A security group is a virtual firewall that provides stateful inspection and packet filtering to create security domains in the cloud. You can configure security group rules to allow or deny access to the public network or private networks for the ECS instances in the security group.
Overview
A security group is a logical group of instances in the same region that share the same security requirements and have mutual trust. Each ECS instance must belong to at least one security group. You must specify a security group when you create an instance. Instances within the same security group can communicate with each other over the private network. By default, instances in different security groups cannot communicate with each other over the private network. However, you can grant access between two security groups.
For more information about security groups, see Security groups.
Import and add security groups
You can attach a security group to a workspace by adding or importing it. After you attach the security group, all resources in the security group automatically belong to the workspace.
Prerequisites
If you want to create a security group for a Virtual Private Cloud (VPC), make sure that you have an active VPC and virtual switch. For more information, see Create a VPC.
Import security groups
Log on to the Resource Management console. In the navigation pane on the left, choose Compute and Network > Security Groups.
Click Import.
In the dialog box that appears, select the security groups to import and click OK.

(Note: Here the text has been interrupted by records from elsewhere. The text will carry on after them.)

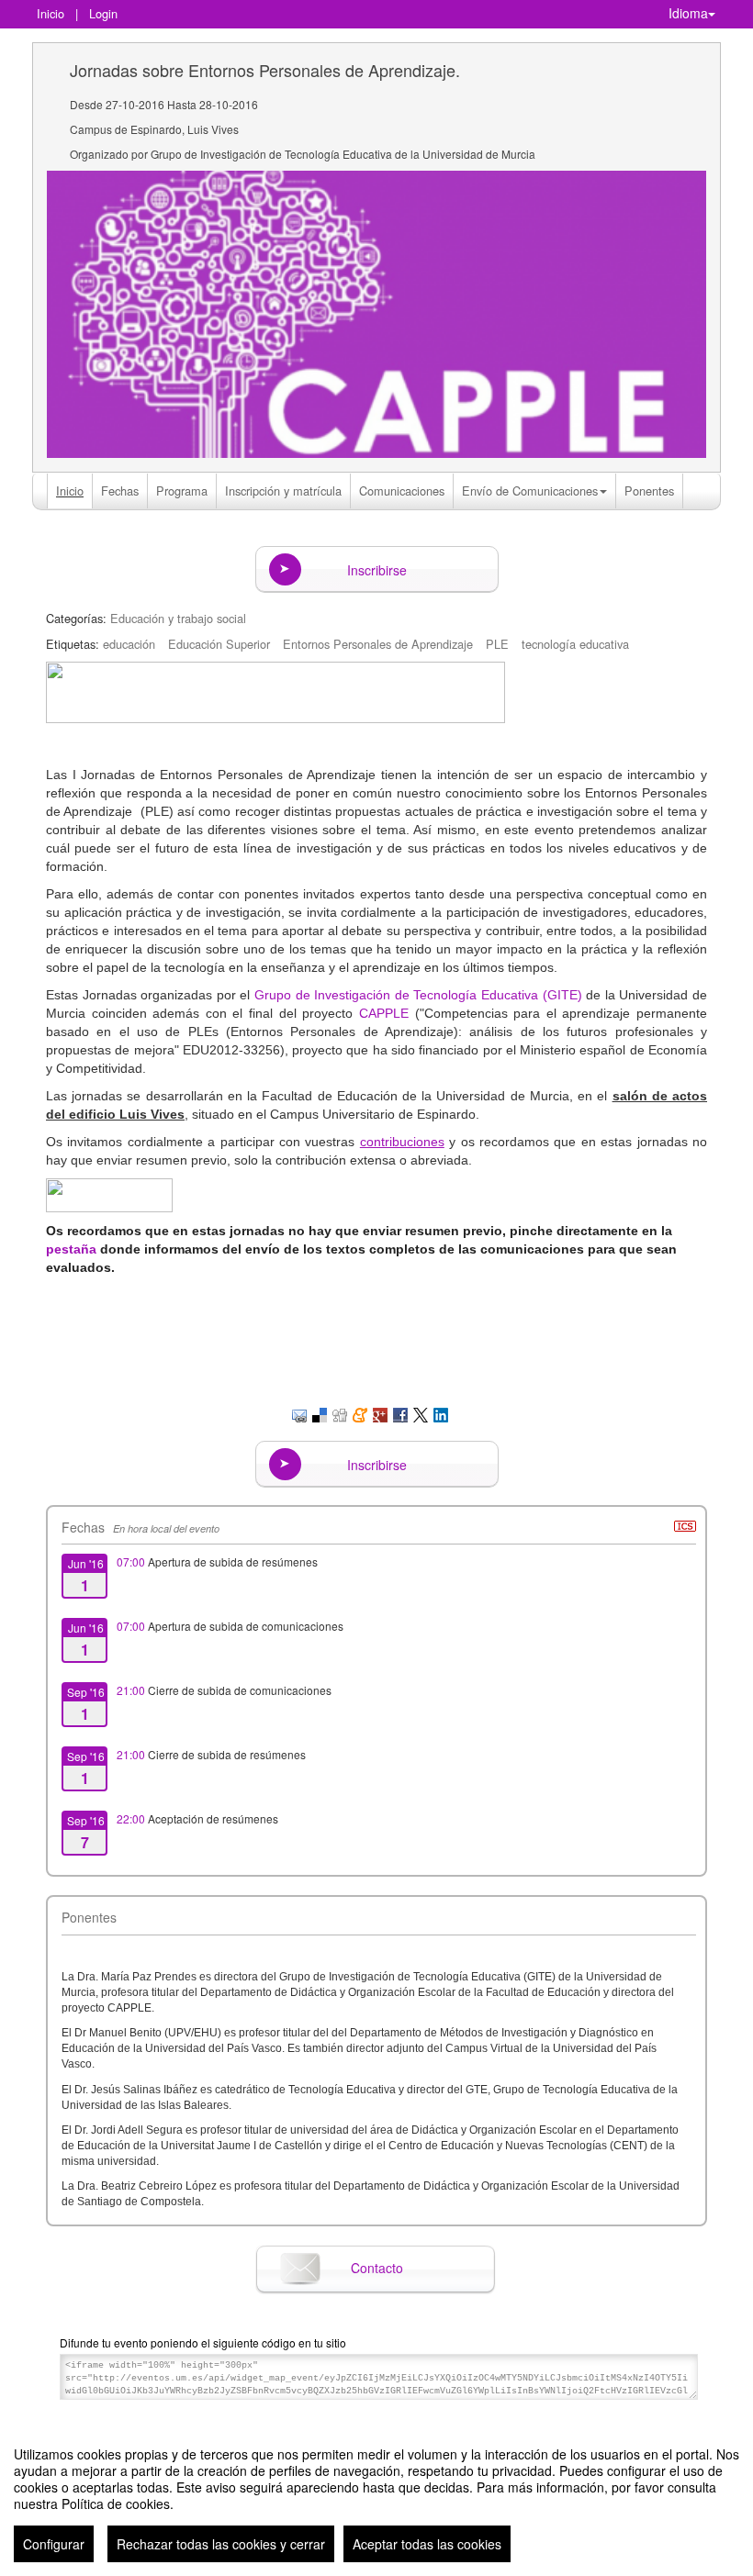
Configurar (53, 2544)
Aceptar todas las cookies (427, 2544)
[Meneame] (360, 1413)
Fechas (120, 490)
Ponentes (649, 490)
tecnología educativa (575, 643)
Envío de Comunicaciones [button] (530, 490)
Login (103, 13)
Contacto (377, 2267)
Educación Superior (219, 643)
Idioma (688, 13)
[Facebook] (400, 1413)
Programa (182, 490)
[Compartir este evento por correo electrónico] (299, 1413)
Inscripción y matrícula (283, 490)
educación (129, 643)
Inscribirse (377, 570)
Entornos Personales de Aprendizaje (378, 643)
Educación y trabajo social (178, 618)
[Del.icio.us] (319, 1413)
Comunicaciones (401, 490)
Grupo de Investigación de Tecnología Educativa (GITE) (418, 994)
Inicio (50, 13)
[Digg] (339, 1413)
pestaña (71, 1249)
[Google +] (380, 1413)
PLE (497, 643)
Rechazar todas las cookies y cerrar (221, 2544)
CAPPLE (384, 1013)
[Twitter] (420, 1413)
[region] (376, 2497)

NoteA security group can belong to only one workspace. The dialog box lists all security groups that belong to the current tenant. You cannot select or import security groups that are already associated with a workspace. For security groups in a VPC, you can import only security groups that were created in the same workspace.
Add a security group
Log on to the Resource Management console. In the navigation pane on the left, choose Compute and Network > Security Groups.
Click Add.
In the Add Security Group dialog box, enter a Name and an optional Description, and then click OK.
Edit a security group
After you create a security group, you can edit its name and description.
Procedure
Log on to the Resource Management console. In the navigation pane on the left, choose Compute and Network > Security Groups.
Find the target security group and click Edit in the Actions column.
The name and description of the security group become editable. After you make the changes, click Save.
Delete and remove security groups
If your business no longer requires one or more security groups, you can delete or remove them.
Prerequisites
The security group that you want to delete or remove must not contain any ECS instances. If the security group contains ECS instances, you must first remove the instances from the security group.
Delete a security group
Log on to the Resource Management console. In the navigation pane on the left, choose Compute and Network > Security Groups.
Find the security group to delete and click Delete in the Actions column. In the dialog box that appears, click OK.
When you delete a security group, all the security group rules within it are also deleted.
Remove a security group
Log on to the Resource Management console. In the navigation pane on the left, choose Compute and Network > Security Groups.
Find the security group to remove and click Remove in the Actions column. In the dialog box that appears, click OK.
A removed security group is not deleted. You can add it to the workspace again by importing it.
Add security group rules
You can add security group rules to allow or deny access to the public network or private networks for the ECS instances in a security group.
Prerequisites
A security group has been created.
Procedure
Log on to the Resource Management console. In the navigation pane on the left, choose Compute and Network > Security Groups.
Find the target security group and click Manage Rules in the Actions column.
Click Add. In the dialog box that appears, configure the rule and click OK.
NIC Type: For security groups in a VPC, only the private network interface controller (NIC) is supported. For security groups in a classic network, you can set the NIC type to private or public.
Rule Direction:
Outbound: Refers to traffic from an ECS instance to other ECS instances on the private network or to resources on the public network.
Inbound: Refers to traffic from other ECS instances on the private network or from resources on the public network to an ECS instance.
Authorization Policy:
Allow: Accepts access requests for the specified port.
Deny: Drops the data packets without sending any response. If two security group rules are identical except for the authorization policy, the deny rule takes precedence over the allow rule.
Protocol Type: TCP, UDP, GRE, ICMP, or All. For more information about the relationship between the port range and protocol type, see Add a security group rule.
Port Range: -1/-1 indicates that all ports are allowed.
Authorization Type: Security Group Access or CIDR Block Access. For more information about the relationship between the authorization type and authorization object, see Add a security group rule.
Authorization Object: Supports formats such as
10.15.6.8/12or10.15.6.18. Separate multiple objects with commas (,).0.0.0.0/0represents all IP addresses. Use this value with caution.Priority: The value ranges from 1 to 100. A smaller value indicates a higher priority.
Delete security group rules
If you no longer need a security group rule, you can delete it.
Prerequisites
A security group has been created.
You have added a security group rule.
Procedure
Log on to the Resource Management console. In the navigation pane on the left, choose Compute and Network > Security Groups.
Find the target security group and click Manage Rules in the Actions column.
Select the corresponding rule type, find the rule to delete, and click Delete in the Actions column. In the dialog box that appears, click OK.